- [Description of the task]: In the material below, find each line holding the string "Laboratory" and copy it.

- [Information given]:
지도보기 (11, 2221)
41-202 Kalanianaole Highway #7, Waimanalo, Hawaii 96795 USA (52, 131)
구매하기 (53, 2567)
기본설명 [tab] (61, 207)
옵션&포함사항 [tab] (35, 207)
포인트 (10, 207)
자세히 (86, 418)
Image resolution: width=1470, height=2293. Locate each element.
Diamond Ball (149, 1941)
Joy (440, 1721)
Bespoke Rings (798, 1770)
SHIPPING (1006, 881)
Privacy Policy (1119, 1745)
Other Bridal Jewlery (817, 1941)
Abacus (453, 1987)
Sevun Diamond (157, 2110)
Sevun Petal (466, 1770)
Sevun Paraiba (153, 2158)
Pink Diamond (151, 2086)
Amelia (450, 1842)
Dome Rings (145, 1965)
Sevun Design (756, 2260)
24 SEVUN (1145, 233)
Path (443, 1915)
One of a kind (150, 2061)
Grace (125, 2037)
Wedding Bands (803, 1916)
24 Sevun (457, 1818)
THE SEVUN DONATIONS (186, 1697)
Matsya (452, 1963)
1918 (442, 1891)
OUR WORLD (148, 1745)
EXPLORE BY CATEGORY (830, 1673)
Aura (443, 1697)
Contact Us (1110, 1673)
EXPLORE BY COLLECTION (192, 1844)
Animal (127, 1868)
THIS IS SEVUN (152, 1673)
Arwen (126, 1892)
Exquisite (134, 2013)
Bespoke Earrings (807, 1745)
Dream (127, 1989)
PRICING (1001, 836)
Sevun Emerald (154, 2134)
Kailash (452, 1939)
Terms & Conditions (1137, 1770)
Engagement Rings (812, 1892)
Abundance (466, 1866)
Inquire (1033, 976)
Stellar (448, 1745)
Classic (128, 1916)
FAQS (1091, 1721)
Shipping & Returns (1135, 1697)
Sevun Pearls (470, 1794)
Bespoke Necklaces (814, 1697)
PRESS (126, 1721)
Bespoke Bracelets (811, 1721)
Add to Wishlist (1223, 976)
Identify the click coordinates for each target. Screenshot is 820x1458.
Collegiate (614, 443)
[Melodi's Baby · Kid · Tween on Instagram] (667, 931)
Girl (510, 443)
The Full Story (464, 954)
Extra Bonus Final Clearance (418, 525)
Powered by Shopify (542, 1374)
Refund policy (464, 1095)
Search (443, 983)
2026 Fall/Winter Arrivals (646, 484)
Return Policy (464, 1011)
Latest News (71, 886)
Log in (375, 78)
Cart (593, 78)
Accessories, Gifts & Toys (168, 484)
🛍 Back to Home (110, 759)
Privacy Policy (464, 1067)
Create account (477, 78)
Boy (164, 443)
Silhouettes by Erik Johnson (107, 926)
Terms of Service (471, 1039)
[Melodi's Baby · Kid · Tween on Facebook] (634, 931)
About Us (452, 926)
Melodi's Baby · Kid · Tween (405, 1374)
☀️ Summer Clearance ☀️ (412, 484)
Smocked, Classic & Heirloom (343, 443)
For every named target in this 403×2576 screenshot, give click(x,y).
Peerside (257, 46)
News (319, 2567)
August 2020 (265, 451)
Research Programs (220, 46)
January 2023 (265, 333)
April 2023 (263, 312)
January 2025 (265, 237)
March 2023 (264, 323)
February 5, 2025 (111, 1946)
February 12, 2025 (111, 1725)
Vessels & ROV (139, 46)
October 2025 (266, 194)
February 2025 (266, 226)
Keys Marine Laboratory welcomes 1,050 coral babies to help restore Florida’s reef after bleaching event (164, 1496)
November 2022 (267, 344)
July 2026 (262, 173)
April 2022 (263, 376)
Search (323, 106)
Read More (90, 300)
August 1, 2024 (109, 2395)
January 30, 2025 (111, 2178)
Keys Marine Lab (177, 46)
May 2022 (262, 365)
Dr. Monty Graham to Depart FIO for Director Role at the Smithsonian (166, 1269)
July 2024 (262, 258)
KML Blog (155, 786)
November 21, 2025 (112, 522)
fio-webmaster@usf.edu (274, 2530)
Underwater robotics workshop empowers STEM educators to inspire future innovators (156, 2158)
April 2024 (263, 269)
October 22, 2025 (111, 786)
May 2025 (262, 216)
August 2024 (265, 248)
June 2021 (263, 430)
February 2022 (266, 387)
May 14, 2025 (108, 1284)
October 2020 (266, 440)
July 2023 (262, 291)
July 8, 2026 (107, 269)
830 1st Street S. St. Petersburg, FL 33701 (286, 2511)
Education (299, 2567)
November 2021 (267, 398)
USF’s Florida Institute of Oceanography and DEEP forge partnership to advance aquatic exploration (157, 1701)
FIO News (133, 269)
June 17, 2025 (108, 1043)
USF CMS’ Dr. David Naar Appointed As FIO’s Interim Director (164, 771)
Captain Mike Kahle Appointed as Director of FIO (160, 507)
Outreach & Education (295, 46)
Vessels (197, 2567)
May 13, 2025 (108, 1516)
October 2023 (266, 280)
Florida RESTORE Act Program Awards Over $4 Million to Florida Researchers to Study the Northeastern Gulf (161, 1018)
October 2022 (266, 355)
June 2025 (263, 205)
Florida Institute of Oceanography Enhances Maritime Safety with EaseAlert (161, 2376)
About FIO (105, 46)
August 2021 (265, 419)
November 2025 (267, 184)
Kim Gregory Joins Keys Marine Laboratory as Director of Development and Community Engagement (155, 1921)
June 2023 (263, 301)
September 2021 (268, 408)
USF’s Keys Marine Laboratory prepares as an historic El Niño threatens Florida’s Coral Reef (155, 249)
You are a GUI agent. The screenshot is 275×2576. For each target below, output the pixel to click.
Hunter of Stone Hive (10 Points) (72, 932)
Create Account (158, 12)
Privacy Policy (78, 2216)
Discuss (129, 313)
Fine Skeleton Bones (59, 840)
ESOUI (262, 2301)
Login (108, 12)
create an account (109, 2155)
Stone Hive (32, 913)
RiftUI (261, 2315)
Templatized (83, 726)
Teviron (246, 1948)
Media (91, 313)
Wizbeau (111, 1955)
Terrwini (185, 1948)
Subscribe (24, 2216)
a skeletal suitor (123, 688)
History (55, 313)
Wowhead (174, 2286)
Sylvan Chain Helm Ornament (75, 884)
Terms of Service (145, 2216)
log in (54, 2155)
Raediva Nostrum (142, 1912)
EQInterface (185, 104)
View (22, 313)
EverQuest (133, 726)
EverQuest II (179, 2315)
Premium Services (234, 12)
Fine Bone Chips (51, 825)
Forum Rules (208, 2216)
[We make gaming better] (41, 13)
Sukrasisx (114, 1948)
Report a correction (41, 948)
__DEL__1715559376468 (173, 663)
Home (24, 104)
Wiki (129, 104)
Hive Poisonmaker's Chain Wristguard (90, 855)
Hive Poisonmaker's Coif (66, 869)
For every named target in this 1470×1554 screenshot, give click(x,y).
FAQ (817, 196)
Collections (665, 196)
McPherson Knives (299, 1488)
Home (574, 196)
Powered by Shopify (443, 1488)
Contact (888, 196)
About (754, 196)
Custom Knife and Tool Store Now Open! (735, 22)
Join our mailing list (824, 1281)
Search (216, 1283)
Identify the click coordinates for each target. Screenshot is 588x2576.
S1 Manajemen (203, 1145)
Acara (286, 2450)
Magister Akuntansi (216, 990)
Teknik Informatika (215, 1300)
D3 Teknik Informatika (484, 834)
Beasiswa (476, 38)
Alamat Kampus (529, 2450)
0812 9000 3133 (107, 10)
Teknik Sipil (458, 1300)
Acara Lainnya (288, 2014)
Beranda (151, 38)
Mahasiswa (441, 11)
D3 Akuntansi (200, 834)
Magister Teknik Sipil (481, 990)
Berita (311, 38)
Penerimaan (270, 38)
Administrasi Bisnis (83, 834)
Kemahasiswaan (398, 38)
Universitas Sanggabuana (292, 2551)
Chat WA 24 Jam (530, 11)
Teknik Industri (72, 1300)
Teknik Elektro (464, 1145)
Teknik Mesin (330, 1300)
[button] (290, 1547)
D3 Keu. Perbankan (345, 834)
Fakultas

- [Task response]:
Keys Marine Laboratory welcomes 1,050 coral babies to help restore Florida’s reef after bleaching event (164, 1496)
Kim Gregory Joins Keys Marine Laboratory as Director of Development and Community Engagement (155, 1921)
USF’s Keys Marine Laboratory prepares as an historic El Niño threatens Florida’s Coral Reef (155, 249)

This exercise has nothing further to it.